え?こんなところも?マンションの共用部分と専有部分について

 

こんにちは。
パーキングドクタープラス編集部です。

マンションの設備は、大きく「共用部分」と「専有部分」に分けられます。
しかし、共用部分と専有部分の境目を明確に把握できている人は、なかなかいらっしゃらないのではないでしょうか?

マンション管理をするにあたり、共有部分と専有部分の区別が分かっていないと、トラブルが起きたとき、管理責任をめぐって不要な争いに発展してしまう可能性があるので注意が必要です。

今回は、マンションにおける共用部分と専有部分について、詳しくお話ししたいと思います。

 

マンションは「共用部分」と「専有部分」に分けられる

「共用部分」と「専有部分」

マンションの設備を大きく分けると、区分所有者が独自で利用できる「専有部分」とマンションの住民すべてが利用できる「共用部分」に分けられます。

原則として専有部分は、各部屋の持ち主である区分所有者が管理します。

建物の共用部分と附属施設や敷地に関しては、区分所有者が共有する財産として、マンション管理組合が管理することになっています。

 

マンションの主な共用部分について

マンションの主な共用部分について

区分所有者が、他の所有者と共同で使用する設備を「共用部分」といいます。

共用部分の範囲ですが、マンション標準管理規約 第8条 別表第2において、次のように規定されています。

 

【別表第2】共用部分の範囲

1. エントランスホール、廊下、階段、エレベーターホール、エレベーター室、共用トイレ、屋上、 屋根、塔屋、ポンプ室、自家用電気室、機械室、受水槽室、高置水槽室、パイプスペース、メーターボックス(給湯器ボイラー等の設備を除く。)、内外壁、界壁、床スラブ、床、天井、柱、基礎 部分、バルコニー等専有部分に属さない「建物の部分」

2. エレベーター設備、電気設備、給水設備、排水設備、消防・防災設備、インターネット通信設備、 テレビ共同受信設備、オートロック設備、宅配ボックス、避雷設備、集合郵便受箱、各種の配線配管(給水管については、本管から各住戸メーターを含む部分、雑排水管及び汚水管については、配管継手及び立て管)等専有部分に属さない「建物の附属物」

3. 管理事務室、管理用倉庫、清掃員控室、集会室、トランクルーム、倉庫及びそれらの附属物

マンション標準管理規約(単棟型)より引用)

 

ちなみに、マンション標準管理規約については、平成28年3月に改正が行われています。

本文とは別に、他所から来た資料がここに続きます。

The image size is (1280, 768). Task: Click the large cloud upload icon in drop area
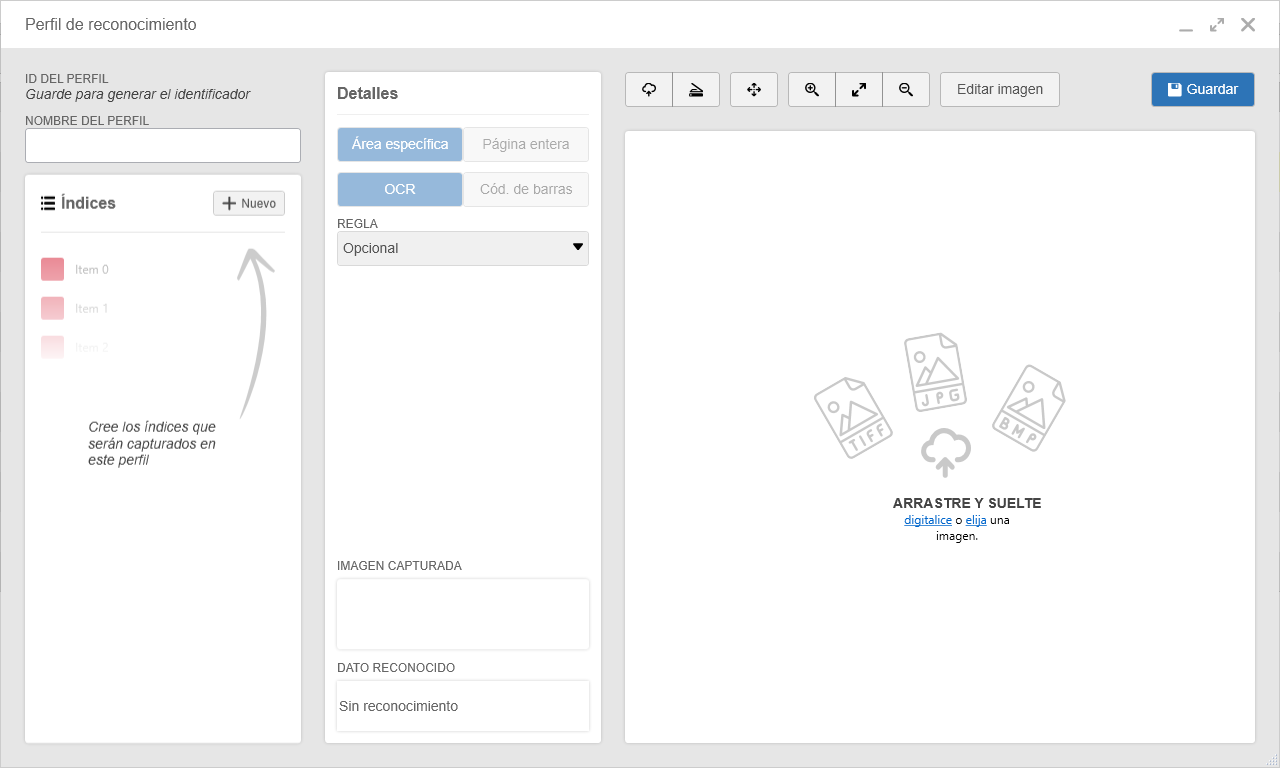[946, 452]
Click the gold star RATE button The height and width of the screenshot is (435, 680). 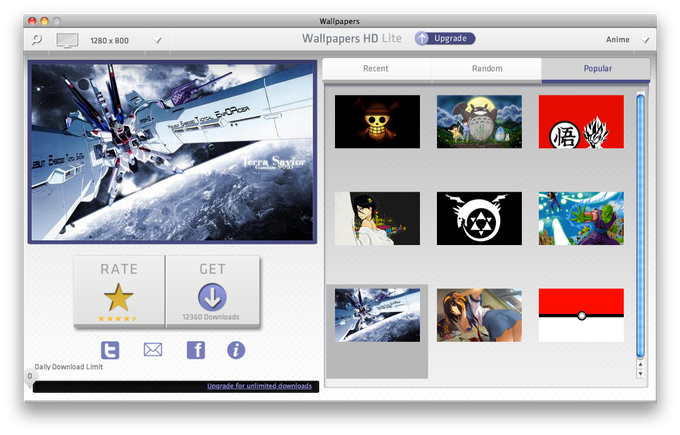(x=119, y=291)
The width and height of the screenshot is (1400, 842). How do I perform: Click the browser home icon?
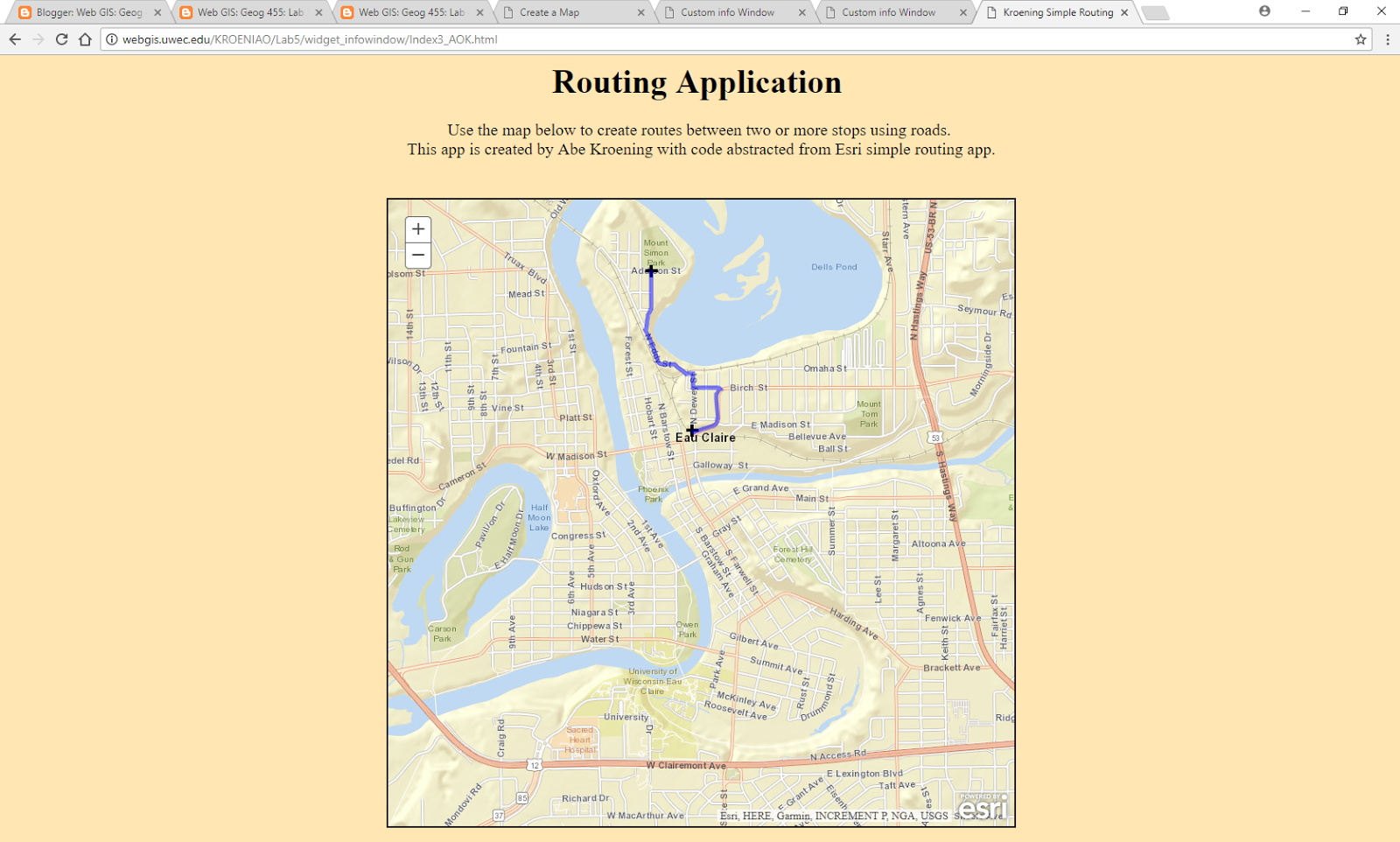(x=86, y=39)
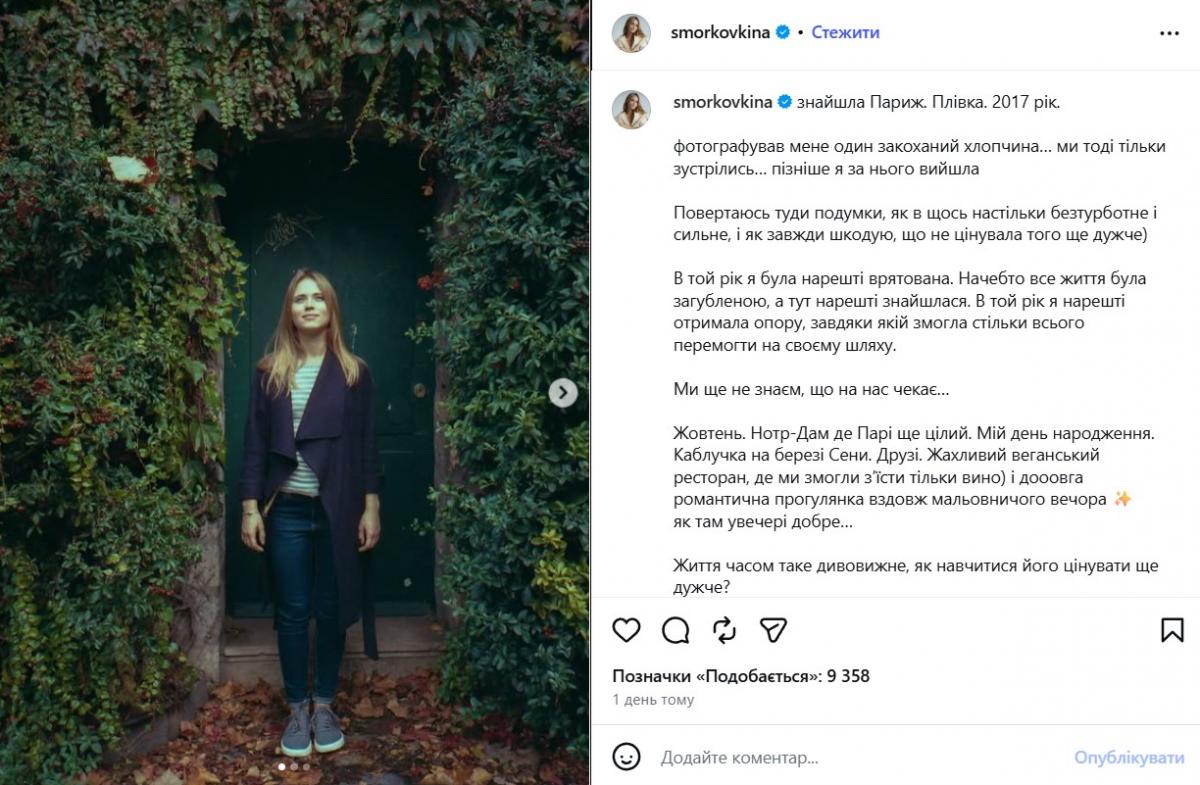Screen dimensions: 1200x785
Task: Click the avatar beside the caption text
Action: pos(632,109)
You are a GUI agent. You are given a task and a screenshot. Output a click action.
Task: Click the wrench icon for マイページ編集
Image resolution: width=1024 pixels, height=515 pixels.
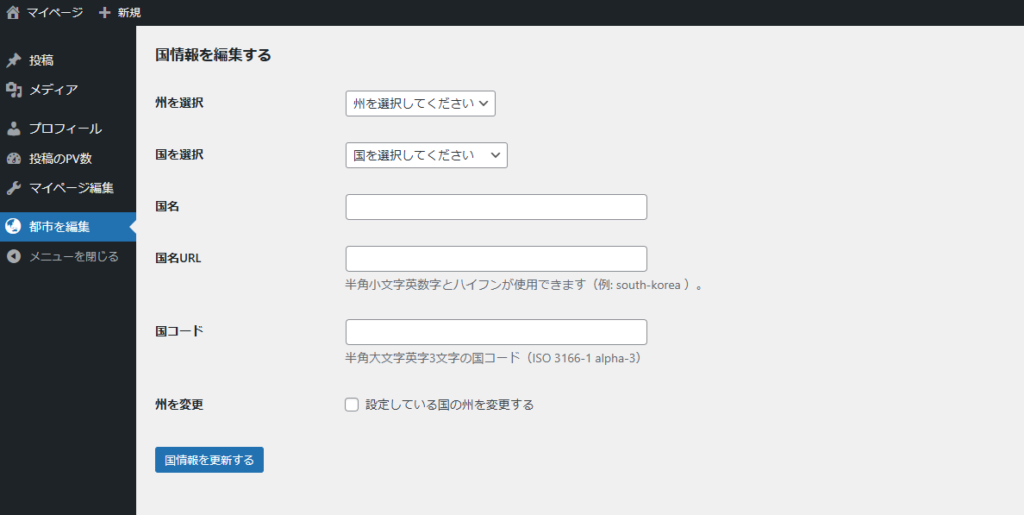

もし、改正前の規約を参考にしている場合は、改正後の規約を一度確認すると良いでしょう。
↓ ↓ ↓
国土交通省 マンション管理について
https://www.mlit.go.jp/jutakukentiku/house/jutakukentiku_house_tk5_000052.html

 

専用使用権のある共用部分
専用使用権のある共用部分

共用部分を特定の区分所有者だけが使用できる権利のことを「専用使用権」と言います。

原則として共用部分はマンションの区分所有者すべての人が管理する部分であり、個人が勝手に共用部分を使用することはできないとされていますが、例外として建物の共用部分を独占的に使用できるのが、「専用使用権」というわけです。

<例>
・玄関ドア
・窓枠、窓ガラス
・バルコニー、ベランダ
・駐車場
などなど

玄関ドアと窓枠と窓ガラスは、「専用使用権のある共用部分」です。

玄関ドアの場合は、ドア自体は「専用使用権のある共用部分」ですが、内側の錠と塗装は「専有部分」です。窓枠と窓ガラスも玄関ドアと同じような考えです。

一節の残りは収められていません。